Extrait retenu
---
Personne n’a faim

L’autre jour j’étais dans le bus, un homme assis en face de moi discutait, à haute voix, avec tous les passagers.

La propagande
Fanfaron, il déclamait que malgré les sanctions occidentales nous n’avions pas à nous inquiéter, que les Russes vivaient normalement, aussi bien, si ce n’est mieux, qu’en Europe, que personne dans notre pays avait faim.
Je l’ai écouté sans broncher mais je n’ai pu me retenir lorsque ce bruyant personnage affirma qu’il n’y avait pas de problème de faim en Russie.
Je lui ai tendu la carte de Nochlechka l’invitant à venir, à connaitre la réalité des sans-papiers sans-abris.
Evidemment il n’a pas répondu à l’invitation.
Dommage, il aurait rencontré Natalya Ivanova, nous raconte Daria Baibakova, directrice de Nochlechka Moscou.

Natalya Ivanovna
Nous avons rencontré Natalya Ivanova dans les locaux de Nochlechka où elle a trouvé refuge.
Je suis née dans la région de Riazan, nous dit-elle.
J’ai déménagé à Norilsk pour travailler dans la distribution, m’y suis mariée et eu un fils.
Il est décédé en bas-âge, de plus le chômage a frappé toute la région lors de la chute de l’URSS.
En 1996, nous sommes partis à Moscou. Nous y avons bien vécu.

J’ai toujours gardé mon passeport soviétique, personne ne m’a demandé de le changer, ni le propriétaire de la chambre que nous louions, ni mes employeurs.

La dégringolade
En 2019, mon mari décède et à partir de ce moment-là, tous mes ennuis ont commencé.
Il n’y a plus assez d’argent pour le logement. Pendant près de trois ans, Natalya Ivanovna vit au jour le jour, ou presque.
En journée, Natalya travaille soit comme vendeuse, soit comme concierge, soit encore comme contrôleuse dans un bus. Et la nuit, elle la passe dans un des rares abris de nuit étatiques pour les sans-abris.
---
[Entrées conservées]
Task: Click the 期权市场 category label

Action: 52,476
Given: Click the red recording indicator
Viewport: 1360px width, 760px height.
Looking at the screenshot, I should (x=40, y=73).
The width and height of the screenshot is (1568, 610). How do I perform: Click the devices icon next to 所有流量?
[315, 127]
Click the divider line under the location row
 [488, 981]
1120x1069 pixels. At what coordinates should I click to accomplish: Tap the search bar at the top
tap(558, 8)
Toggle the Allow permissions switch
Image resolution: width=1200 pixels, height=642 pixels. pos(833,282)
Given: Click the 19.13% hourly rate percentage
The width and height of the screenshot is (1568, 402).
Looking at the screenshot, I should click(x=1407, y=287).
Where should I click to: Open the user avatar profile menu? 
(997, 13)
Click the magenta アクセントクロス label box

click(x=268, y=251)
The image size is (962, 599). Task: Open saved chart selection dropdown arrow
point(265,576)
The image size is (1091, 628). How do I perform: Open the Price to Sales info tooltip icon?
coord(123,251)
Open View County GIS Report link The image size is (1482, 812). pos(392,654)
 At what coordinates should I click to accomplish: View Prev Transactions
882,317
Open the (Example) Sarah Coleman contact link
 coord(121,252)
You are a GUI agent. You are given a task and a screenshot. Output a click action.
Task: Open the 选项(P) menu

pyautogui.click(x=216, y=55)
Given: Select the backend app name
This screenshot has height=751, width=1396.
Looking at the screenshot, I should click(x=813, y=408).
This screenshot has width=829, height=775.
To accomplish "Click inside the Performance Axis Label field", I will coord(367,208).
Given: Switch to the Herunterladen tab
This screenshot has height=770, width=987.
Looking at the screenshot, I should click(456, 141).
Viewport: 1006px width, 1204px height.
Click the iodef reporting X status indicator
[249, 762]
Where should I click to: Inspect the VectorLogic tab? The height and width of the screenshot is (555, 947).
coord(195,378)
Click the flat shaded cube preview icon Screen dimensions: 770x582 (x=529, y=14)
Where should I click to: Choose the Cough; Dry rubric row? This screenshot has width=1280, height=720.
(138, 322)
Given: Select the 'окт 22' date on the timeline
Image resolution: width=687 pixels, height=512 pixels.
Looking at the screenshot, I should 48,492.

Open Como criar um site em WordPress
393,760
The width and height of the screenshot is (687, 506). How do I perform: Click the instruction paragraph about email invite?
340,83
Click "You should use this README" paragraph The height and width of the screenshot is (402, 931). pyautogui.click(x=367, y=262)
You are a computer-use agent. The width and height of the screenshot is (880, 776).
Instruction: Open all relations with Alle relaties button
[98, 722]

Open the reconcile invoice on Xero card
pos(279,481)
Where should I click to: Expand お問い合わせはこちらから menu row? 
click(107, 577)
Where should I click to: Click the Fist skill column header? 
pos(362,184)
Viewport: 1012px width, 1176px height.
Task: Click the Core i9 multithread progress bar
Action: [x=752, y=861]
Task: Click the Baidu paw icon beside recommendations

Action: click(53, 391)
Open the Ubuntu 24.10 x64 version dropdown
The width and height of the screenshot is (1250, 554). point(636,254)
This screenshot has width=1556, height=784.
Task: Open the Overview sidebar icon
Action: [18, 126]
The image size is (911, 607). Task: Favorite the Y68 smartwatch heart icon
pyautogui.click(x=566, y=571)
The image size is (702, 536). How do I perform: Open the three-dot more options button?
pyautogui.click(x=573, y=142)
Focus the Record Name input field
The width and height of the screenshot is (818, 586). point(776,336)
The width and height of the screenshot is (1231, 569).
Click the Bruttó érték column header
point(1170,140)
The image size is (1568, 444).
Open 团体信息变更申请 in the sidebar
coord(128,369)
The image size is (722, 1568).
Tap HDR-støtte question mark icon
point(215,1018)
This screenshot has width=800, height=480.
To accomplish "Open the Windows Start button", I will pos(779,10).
---
Consigne de travail A
Répondez aux questions suivantes d'après l'extrait retenu consacré à Nochlechka :
(i) Dans quelle région Natalya est-elle née ?
(ii) En quelle année Natalya et sa famille sont-elles parties à Moscou ?
(iii) Quelle fonction Daria Baibakova occupe-t-elle ?
Consigne de travail B
Fournissez la suite de l'extrait retenu consacré à Natalya et à Nochlechka, à partir de sa dernière phrase.
Les entrées ci-dessus proviennent d'une autre source que l'extrait.

Zone de réponse A
(i) Dans la région de Riazan.
(ii) En 1996.
(iii) Elle est directrice de Nochlechka Moscou.

Zone de réponse B
Si la journée s’avère fériée, elle reste assise, au chaud, dans les centres commerciaux.

La tyrannie administrative
Ma santé a commencé à décliner et l’obligation d’avoir une identité russe devenait, soudainement, indispensable. Entre autres pour se faire soigner.
Une organisation d’entraide a essayé de m’aider à collecter un paquet de documents pour changer de passeport, du soviétique au russe, souligne Natalya Ivanova.
Si vous saviez à quel point la bureaucratie peut être humiliante dans ce processus. Vous devez collecter un tas de documents, trouver des témoins, passer par une procédure d’identification, etc, etc. Cela prend des mois et des mois.

Sans papier…
Sans cette propiska, soudainement, je n’ai plus me réfugier dans l’abris de nuit et me suis retrouvée à la rue. Plus de travail non plus, toujours à cause de l’absence de papier.
Tout d’un coup, plus personne n’acceptait mon identité soviétique.
J’ai su ce que c’était d’avoir vraiment faim, lorsque vos entrailles se tordent de douleur, lorsque vous n’avez plus de force pour vous mouvoir, lorsque vous êtes prête à avaler presque n’importe quoi.
La faim c’est terrible.

L’espoir
Natalya Ivanovna est arrivée à Nochlechka fin 2021.
Avec l’aide de l’assistante sociale, Masha Muradova, nous avons installé Natalya Ivanovna dans une auberge.
A l’époque, nous n’avions pas encore d’hébergement dans notre Centre d’Accueil. Notre avocat a poursuivi le labeur entrepris précédemment pour obtenir cette fameuse identité russe.
Mais aussi permettre que Natalya puisse accéder aux soins et recevoir une pension.
Entre temps, grâce au papier d’identité fournit par Nochlechka, Natalya Ivanovna a pu retrouver un travail comme concierge.
A ses moments de libre, Natalya Ivanovna rencontre notre psychologue, passe des visites médicales, se soigne et récupère, enfin, les documents donnant accès à la caisse de retraite.

Vous auriez dû venir
Cher passager bavard, oui dommage que vous n’ayez pas rencontré Natalya Ivanovna, vous auriez appris que tout n’est pas rose en Russie, en occident non plus d’ailleurs.
Pour le moins, à l’Ouest, en général, l’Etat prend soin, un peu, de ses sans-abris.